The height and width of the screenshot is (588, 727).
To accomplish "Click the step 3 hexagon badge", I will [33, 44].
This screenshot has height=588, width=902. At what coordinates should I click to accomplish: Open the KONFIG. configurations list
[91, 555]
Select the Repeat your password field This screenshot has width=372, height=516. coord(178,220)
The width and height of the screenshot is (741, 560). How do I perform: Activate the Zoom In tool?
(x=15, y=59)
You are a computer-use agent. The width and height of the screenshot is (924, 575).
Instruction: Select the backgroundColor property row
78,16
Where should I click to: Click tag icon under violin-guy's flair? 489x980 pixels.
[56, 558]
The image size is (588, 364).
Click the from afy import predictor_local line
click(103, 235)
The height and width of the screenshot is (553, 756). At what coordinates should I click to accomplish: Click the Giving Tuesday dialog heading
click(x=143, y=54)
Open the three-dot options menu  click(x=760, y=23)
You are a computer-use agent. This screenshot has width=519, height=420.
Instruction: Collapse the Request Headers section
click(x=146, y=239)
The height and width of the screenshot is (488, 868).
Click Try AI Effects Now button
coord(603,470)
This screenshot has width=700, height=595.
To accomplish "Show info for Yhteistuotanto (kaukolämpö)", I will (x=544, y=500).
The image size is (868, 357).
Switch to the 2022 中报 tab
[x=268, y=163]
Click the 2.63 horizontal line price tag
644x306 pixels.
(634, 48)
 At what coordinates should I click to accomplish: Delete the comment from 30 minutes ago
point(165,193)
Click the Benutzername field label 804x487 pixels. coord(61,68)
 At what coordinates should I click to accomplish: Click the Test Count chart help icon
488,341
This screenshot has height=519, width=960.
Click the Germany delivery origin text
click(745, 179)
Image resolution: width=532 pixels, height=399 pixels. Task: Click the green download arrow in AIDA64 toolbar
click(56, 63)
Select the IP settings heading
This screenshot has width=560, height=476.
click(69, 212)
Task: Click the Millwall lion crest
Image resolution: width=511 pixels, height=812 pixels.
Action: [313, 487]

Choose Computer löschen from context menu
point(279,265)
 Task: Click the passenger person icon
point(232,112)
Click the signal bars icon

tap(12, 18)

====

Quote, without any change, each line from the one that contains "Image resolution: width=532" through the end of the material.

EXERCISE SOLUTION.
Image resolution: width=532 pixels, height=399 pixels. Task: Click the green download arrow in AIDA64 toolbar
click(56, 63)
Select the IP settings heading
This screenshot has width=560, height=476.
click(69, 212)
Task: Click the Millwall lion crest
Image resolution: width=511 pixels, height=812 pixels.
Action: [313, 487]

Choose Computer löschen from context menu
point(279,265)
 Task: Click the passenger person icon
point(232,112)
Click the signal bars icon

tap(12, 18)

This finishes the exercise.